- Location: RM of Spiritwood No. 496, Saskatchewan
- Coordinates: 53°13′33″N 107°10′21″W﻿ / ﻿53.2257°N 107.1724°W
- Part of: Saskatchewan River drainage basin
- River sources: Thickwood Hills
- Primary outflows: Shell River
- Basin countries: Canada
- Surface area: 668.6 ha (1,652 acres)
- Max. depth: 15.1 m (50 ft)
- Shore length^{1}: 21 km (13 mi)
- Surface elevation: 578 m (1,896 ft)
- Settlements: Big Shell; Echo Bay;

= Big Shell Lake =

Lake in Saskatchewan, Canada

Big Shell Lake is a lake in the Canadian province of Saskatchewan. Officially known as Shell Lake, it is commonly called "Big" Shell Lake to differentiate it from Little Shell Lake, which is about 4.5 km downstream. Big Shell Lake is in the RM of Spiritwood No. 496 and the resort villages of Big Shell and Echo Bay are on the south-eastern and eastern shore. Access to the lake and the villages is from Highway 12.

Big Shell Lake is the source of Shell River (formerly 'Shell Brook'). The lake's main inflow begins in the Thickwood Hills and flows east into the south-western corner of the lake.

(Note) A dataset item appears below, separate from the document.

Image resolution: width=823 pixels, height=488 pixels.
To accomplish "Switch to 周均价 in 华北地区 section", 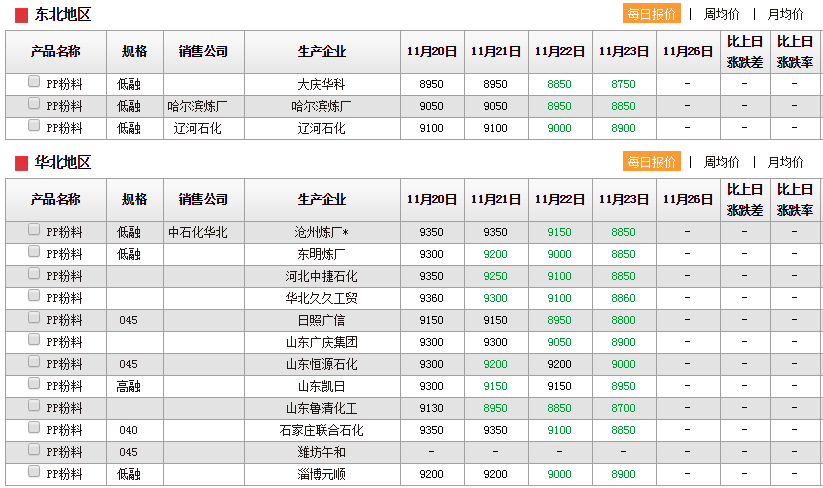I will (721, 162).
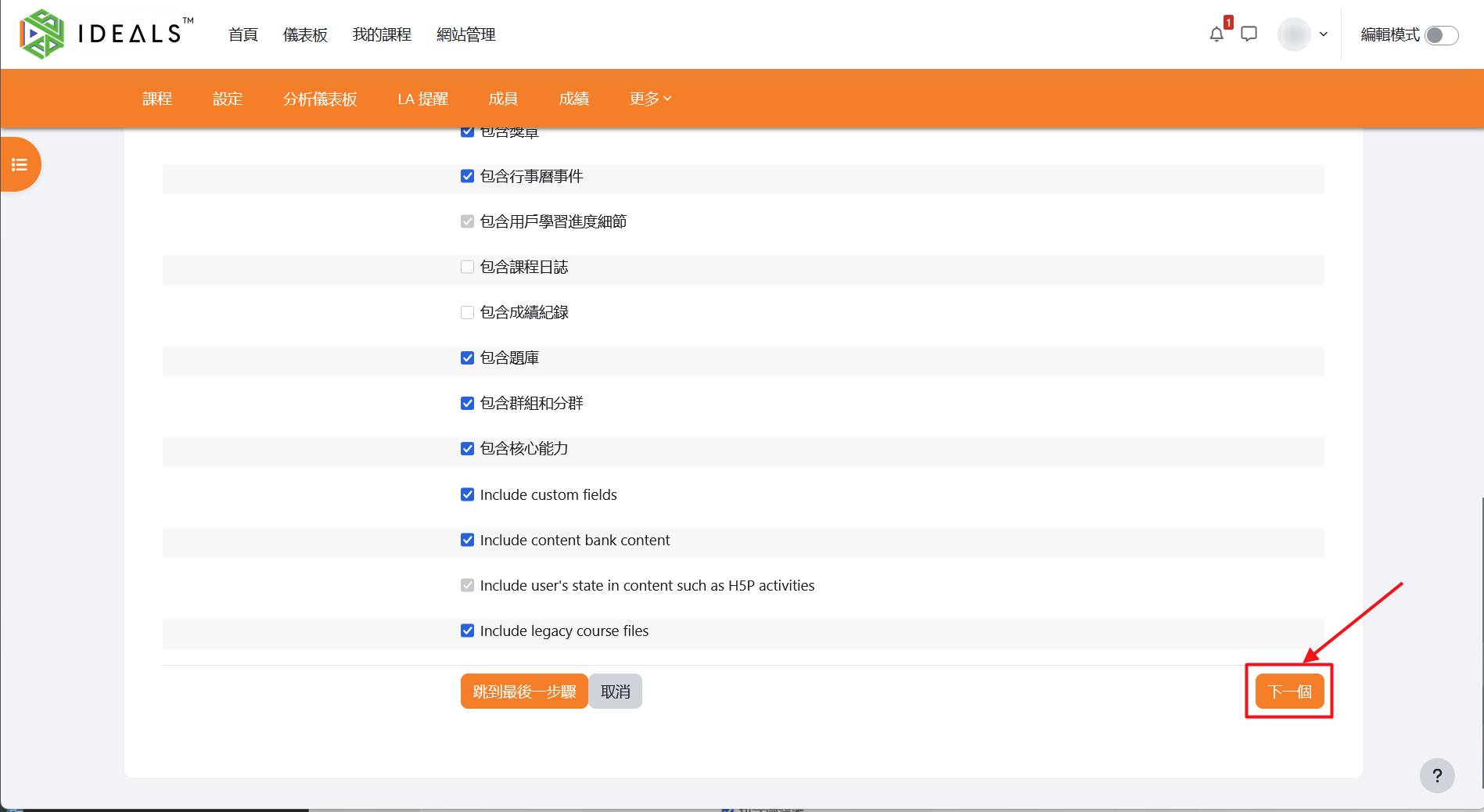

== Big Shell Lake Recreation Site ==
Big Shell Lake Recreation Site is a provincial recreation site on the north-west corner of the lake. The park has a dock, boat launch, and a campground with 12 full-service campsites, two electrified sites, and one tenting site.

== Fish species ==
Fish commonly found in the lake include burbot, northern pike, and walleye.